• TASK REQUIREMENTS:
Copy every line of the material precisely.

---

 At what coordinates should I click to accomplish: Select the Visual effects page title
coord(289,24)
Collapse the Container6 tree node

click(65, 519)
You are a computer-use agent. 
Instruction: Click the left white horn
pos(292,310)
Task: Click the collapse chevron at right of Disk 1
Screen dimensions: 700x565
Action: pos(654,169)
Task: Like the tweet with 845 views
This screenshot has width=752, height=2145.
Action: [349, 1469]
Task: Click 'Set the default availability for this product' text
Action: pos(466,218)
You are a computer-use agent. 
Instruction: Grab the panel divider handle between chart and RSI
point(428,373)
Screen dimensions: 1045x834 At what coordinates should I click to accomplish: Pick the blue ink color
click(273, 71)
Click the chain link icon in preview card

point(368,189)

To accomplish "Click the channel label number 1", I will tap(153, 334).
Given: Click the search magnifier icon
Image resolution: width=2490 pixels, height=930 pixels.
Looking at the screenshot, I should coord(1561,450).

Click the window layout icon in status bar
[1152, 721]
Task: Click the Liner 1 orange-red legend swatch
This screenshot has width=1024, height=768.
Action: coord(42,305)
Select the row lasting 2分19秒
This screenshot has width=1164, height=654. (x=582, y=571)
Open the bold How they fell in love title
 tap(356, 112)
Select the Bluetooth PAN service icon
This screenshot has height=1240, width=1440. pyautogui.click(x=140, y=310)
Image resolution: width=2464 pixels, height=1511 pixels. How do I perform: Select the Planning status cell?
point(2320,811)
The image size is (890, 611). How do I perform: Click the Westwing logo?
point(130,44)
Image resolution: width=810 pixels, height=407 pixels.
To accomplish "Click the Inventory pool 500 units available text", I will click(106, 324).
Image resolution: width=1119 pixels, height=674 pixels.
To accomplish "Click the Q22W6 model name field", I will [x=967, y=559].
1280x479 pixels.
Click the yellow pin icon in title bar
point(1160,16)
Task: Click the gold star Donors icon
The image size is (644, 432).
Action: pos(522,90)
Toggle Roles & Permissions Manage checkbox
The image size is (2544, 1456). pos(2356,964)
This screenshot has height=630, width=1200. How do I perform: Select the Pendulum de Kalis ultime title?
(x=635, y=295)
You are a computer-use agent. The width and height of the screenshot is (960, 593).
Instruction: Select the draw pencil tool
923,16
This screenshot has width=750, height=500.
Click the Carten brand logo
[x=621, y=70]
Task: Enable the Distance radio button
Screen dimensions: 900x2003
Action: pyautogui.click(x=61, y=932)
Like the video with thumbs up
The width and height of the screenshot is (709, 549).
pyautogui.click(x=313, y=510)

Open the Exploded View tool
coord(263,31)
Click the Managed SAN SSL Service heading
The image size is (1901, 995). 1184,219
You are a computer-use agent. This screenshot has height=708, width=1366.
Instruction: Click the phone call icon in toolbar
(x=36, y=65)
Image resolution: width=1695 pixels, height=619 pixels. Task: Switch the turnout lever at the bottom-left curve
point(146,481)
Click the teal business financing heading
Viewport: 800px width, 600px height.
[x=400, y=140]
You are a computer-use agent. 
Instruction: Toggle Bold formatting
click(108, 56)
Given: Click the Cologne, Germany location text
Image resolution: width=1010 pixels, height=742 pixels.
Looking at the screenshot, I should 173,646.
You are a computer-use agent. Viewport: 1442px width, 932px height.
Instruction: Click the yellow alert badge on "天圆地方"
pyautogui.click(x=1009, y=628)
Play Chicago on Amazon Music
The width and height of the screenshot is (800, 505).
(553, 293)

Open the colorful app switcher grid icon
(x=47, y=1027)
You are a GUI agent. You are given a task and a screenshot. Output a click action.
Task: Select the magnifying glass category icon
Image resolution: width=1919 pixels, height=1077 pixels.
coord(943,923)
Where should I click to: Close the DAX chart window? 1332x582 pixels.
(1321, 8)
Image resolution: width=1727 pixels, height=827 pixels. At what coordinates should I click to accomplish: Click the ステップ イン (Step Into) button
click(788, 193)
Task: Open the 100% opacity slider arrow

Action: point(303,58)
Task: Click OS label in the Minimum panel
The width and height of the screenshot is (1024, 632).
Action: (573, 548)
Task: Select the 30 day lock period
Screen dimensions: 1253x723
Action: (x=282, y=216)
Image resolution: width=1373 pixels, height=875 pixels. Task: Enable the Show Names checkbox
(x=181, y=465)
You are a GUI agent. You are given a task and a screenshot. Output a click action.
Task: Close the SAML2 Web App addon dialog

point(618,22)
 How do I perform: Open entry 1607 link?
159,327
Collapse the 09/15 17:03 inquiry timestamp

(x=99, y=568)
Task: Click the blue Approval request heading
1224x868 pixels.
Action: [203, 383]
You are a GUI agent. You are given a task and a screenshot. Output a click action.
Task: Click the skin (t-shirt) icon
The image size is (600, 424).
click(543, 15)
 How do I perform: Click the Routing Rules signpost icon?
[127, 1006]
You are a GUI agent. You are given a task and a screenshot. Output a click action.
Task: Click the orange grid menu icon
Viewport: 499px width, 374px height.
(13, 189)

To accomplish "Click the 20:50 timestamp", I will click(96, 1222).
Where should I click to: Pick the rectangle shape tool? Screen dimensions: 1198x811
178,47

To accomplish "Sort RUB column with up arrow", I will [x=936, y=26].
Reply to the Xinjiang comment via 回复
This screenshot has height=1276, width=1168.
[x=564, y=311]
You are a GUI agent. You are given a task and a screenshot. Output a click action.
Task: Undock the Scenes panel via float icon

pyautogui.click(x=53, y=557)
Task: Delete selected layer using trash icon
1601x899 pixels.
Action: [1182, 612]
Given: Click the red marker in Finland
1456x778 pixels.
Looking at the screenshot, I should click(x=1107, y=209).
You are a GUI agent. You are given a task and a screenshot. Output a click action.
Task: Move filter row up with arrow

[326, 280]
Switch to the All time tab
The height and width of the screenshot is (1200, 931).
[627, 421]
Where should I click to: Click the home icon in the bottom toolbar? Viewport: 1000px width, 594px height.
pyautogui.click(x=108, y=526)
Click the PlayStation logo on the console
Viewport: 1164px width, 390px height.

---

• EXERCISE RESULT:
 At what coordinates should I click to accomplish: Select the Visual effects page title
coord(289,24)
Collapse the Container6 tree node

click(65, 519)
You are a computer-use agent. 
Instruction: Click the left white horn
pos(292,310)
Task: Click the collapse chevron at right of Disk 1
Screen dimensions: 700x565
Action: pos(654,169)
Task: Like the tweet with 845 views
This screenshot has width=752, height=2145.
Action: [349, 1469]
Task: Click 'Set the default availability for this product' text
Action: pos(466,218)
You are a computer-use agent. 
Instruction: Grab the panel divider handle between chart and RSI
point(428,373)
Screen dimensions: 1045x834 At what coordinates should I click to accomplish: Pick the blue ink color
click(273, 71)
Click the chain link icon in preview card

point(368,189)

To accomplish "Click the channel label number 1", I will tap(153, 334).
Given: Click the search magnifier icon
Image resolution: width=2490 pixels, height=930 pixels.
Looking at the screenshot, I should coord(1561,450).

Click the window layout icon in status bar
[1152, 721]
Task: Click the Liner 1 orange-red legend swatch
This screenshot has width=1024, height=768.
Action: coord(42,305)
Select the row lasting 2分19秒
This screenshot has width=1164, height=654. (x=582, y=571)
Open the bold How they fell in love title
 tap(356, 112)
Select the Bluetooth PAN service icon
This screenshot has height=1240, width=1440. pyautogui.click(x=140, y=310)
Image resolution: width=2464 pixels, height=1511 pixels. How do I perform: Select the Planning status cell?
point(2320,811)
The image size is (890, 611). How do I perform: Click the Westwing logo?
point(130,44)
Image resolution: width=810 pixels, height=407 pixels.
To accomplish "Click the Inventory pool 500 units available text", I will click(106, 324).
Image resolution: width=1119 pixels, height=674 pixels.
To accomplish "Click the Q22W6 model name field", I will [x=967, y=559].
1280x479 pixels.
Click the yellow pin icon in title bar
point(1160,16)
Task: Click the gold star Donors icon
The image size is (644, 432).
Action: pos(522,90)
Toggle Roles & Permissions Manage checkbox
The image size is (2544, 1456). pos(2356,964)
This screenshot has height=630, width=1200. How do I perform: Select the Pendulum de Kalis ultime title?
(x=635, y=295)
You are a computer-use agent. The width and height of the screenshot is (960, 593).
Instruction: Select the draw pencil tool
923,16
This screenshot has width=750, height=500.
Click the Carten brand logo
[x=621, y=70]
Task: Enable the Distance radio button
Screen dimensions: 900x2003
Action: pyautogui.click(x=61, y=932)
Like the video with thumbs up
The width and height of the screenshot is (709, 549).
pyautogui.click(x=313, y=510)

Open the Exploded View tool
coord(263,31)
Click the Managed SAN SSL Service heading
The image size is (1901, 995). 1184,219
You are a computer-use agent. This screenshot has height=708, width=1366.
Instruction: Click the phone call icon in toolbar
(x=36, y=65)
Image resolution: width=1695 pixels, height=619 pixels. Task: Switch the turnout lever at the bottom-left curve
point(146,481)
Click the teal business financing heading
Viewport: 800px width, 600px height.
[x=400, y=140]
You are a computer-use agent. 
Instruction: Toggle Bold formatting
click(108, 56)
Given: Click the Cologne, Germany location text
Image resolution: width=1010 pixels, height=742 pixels.
Looking at the screenshot, I should 173,646.
You are a computer-use agent. Viewport: 1442px width, 932px height.
Instruction: Click the yellow alert badge on "天圆地方"
pyautogui.click(x=1009, y=628)
Play Chicago on Amazon Music
The width and height of the screenshot is (800, 505).
(553, 293)

Open the colorful app switcher grid icon
(x=47, y=1027)
You are a GUI agent. You are given a task and a screenshot. Output a click action.
Task: Select the magnifying glass category icon
Image resolution: width=1919 pixels, height=1077 pixels.
coord(943,923)
Where should I click to: Close the DAX chart window? 1332x582 pixels.
(1321, 8)
Image resolution: width=1727 pixels, height=827 pixels. At what coordinates should I click to accomplish: Click the ステップ イン (Step Into) button
click(788, 193)
Task: Open the 100% opacity slider arrow

Action: point(303,58)
Task: Click OS label in the Minimum panel
The width and height of the screenshot is (1024, 632).
Action: (573, 548)
Task: Select the 30 day lock period
Screen dimensions: 1253x723
Action: (x=282, y=216)
Image resolution: width=1373 pixels, height=875 pixels. Task: Enable the Show Names checkbox
(x=181, y=465)
You are a GUI agent. You are given a task and a screenshot. Output a click action.
Task: Close the SAML2 Web App addon dialog

point(618,22)
 How do I perform: Open entry 1607 link?
159,327
Collapse the 09/15 17:03 inquiry timestamp

(x=99, y=568)
Task: Click the blue Approval request heading
1224x868 pixels.
Action: [203, 383]
You are a GUI agent. You are given a task and a screenshot. Output a click action.
Task: Click the skin (t-shirt) icon
The image size is (600, 424).
click(543, 15)
 How do I perform: Click the Routing Rules signpost icon?
[127, 1006]
You are a GUI agent. You are given a task and a screenshot. Output a click action.
Task: Click the orange grid menu icon
Viewport: 499px width, 374px height.
(13, 189)

To accomplish "Click the 20:50 timestamp", I will click(96, 1222).
Where should I click to: Pick the rectangle shape tool? Screen dimensions: 1198x811
178,47

To accomplish "Sort RUB column with up arrow", I will [x=936, y=26].
Reply to the Xinjiang comment via 回复
This screenshot has height=1276, width=1168.
[x=564, y=311]
You are a GUI agent. You are given a task and a screenshot. Output a click action.
Task: Undock the Scenes panel via float icon

pyautogui.click(x=53, y=557)
Task: Delete selected layer using trash icon
1601x899 pixels.
Action: [1182, 612]
Given: Click the red marker in Finland
1456x778 pixels.
Looking at the screenshot, I should click(x=1107, y=209).
You are a GUI agent. You are given a task and a screenshot. Output a click action.
Task: Move filter row up with arrow

[326, 280]
Switch to the All time tab
The height and width of the screenshot is (1200, 931).
[627, 421]
Where should I click to: Click the home icon in the bottom toolbar? Viewport: 1000px width, 594px height.
pyautogui.click(x=108, y=526)
Click the PlayStation logo on the console
Viewport: 1164px width, 390px height.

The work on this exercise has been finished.